Authors: Nils Gornemann, Sebastian Hildebrand, and Keith Kuester
In a simple New Keynesian open economy setting, the paper analyzes how local input shortages influence policy transmission and equilibrium determinacy. Shortages increase the elasticity of the local price of the scarce factor, affecting the cyclicality of marginal costs and incomes. This alters the slopes of both the Phillips and IS curves, crucially influencing monetary and fiscal policy transmission. These changes depend on factor ownership and consumption propensities. Theoretically, shortages can also raise the risk of self-fulfilling fluctuations if rising prices boost incomes for agents with high consumption propensities.
The international macroeconomic environment is increasingly affected by shortages of inputs, driven by various factors such as natural disasters and geopolitical policies. These shortages can significantly change the sensitivity of prices to local demand conditions, even for a small open economy. This paper examines the implications of such supply constraints for monetary transmission and macroeconomic stability in a New Keynesian open economy model. Domestic production uses labor and another input factor, with the latter's income accruing to domestic households and a foreign economy demanding domestic products.

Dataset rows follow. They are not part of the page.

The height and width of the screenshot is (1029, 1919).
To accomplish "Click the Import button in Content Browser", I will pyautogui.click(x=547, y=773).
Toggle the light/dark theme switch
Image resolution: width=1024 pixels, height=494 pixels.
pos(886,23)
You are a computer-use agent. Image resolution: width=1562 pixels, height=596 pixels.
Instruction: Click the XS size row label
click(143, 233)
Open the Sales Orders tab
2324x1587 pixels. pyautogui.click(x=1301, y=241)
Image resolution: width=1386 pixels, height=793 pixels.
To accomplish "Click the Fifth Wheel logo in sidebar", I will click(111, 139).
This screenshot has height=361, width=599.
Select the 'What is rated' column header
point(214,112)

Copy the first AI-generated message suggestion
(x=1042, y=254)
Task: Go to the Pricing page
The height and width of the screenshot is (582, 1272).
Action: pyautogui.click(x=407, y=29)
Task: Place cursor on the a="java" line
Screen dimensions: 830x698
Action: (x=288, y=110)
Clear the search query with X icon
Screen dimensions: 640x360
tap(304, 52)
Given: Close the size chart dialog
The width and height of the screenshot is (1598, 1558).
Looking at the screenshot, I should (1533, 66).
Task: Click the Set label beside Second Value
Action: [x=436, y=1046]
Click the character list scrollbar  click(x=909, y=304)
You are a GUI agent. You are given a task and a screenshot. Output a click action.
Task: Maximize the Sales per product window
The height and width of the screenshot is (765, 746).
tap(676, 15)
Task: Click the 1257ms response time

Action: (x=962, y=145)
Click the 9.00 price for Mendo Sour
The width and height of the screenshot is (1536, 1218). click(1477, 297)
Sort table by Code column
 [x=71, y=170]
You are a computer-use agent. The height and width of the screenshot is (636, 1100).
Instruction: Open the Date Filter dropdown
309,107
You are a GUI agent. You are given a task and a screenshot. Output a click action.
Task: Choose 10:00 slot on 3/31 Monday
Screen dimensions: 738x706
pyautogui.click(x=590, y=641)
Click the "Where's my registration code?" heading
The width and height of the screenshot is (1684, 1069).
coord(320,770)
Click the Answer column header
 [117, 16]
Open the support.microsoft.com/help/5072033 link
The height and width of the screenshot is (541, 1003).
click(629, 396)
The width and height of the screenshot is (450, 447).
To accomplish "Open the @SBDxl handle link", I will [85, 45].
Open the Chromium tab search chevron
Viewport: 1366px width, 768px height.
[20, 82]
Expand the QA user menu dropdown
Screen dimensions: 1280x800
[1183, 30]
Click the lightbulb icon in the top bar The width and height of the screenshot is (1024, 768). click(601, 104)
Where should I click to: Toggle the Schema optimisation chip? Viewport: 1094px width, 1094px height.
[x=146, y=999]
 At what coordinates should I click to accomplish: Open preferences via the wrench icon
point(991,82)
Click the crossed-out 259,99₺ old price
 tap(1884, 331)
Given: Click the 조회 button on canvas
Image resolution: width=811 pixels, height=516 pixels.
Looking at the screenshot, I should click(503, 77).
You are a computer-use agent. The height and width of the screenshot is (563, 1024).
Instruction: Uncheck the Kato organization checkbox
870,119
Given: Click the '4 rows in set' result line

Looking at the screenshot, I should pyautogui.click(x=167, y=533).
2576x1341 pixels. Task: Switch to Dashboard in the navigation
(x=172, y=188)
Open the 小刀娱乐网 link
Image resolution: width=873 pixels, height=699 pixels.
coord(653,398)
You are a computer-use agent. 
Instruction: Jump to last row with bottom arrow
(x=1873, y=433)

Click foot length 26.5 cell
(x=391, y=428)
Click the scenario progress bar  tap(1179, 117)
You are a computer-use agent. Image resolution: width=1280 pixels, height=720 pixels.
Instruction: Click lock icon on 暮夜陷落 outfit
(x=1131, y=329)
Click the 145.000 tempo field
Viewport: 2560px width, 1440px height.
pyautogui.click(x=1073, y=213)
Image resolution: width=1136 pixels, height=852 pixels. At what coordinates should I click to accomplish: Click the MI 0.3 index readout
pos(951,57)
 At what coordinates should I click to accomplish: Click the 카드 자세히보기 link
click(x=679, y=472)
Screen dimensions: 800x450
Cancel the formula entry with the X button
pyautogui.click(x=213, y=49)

The core of the model is similar to Blanchard and Galí (2009), with additions including liquidity-constrained households, supply constraints for the input factor, and fiscal policy shielding households and firms from fluctuations in the input’s price. Supply constraints alter the cyclicality of the factor's price, changing the slopes of the Phillips curve and the distribution of income across households and countries. This, in turn, affects the effectiveness and distributional consequences of monetary and fiscal policy.
To derive the effects of an input shortage, a simplified version of the model is used, assuming the constrained factor is only used in production and trade is balanced. This allows for a representation with three key equations: a Phillips curve, a dynamic IS equation, and a Taylor rule. Two supply regimes are compared: one where the factor is in abundant supply at a fixed price, and another where the factor’s supply to the domestic economy is fixed, with its price moving flexibly to clear the market.
The model is calibrated to the German economy, associating the input factor with energy and building a scenario reflecting energy shortages before and after the 2022 Russian invasion of Ukraine. The analysis shows that energy supply constraints make monetary easing more inflationary and less effective, while fiscal transfers are less effective in crowding in domestic consumption.
The distribution of income is crucial in determining the implications of supply constraints. Supply constraints can raise the risk of self-fulfilling fluctuations and require a response by monetary policy to inflation stronger than prescribed by the Taylor principle.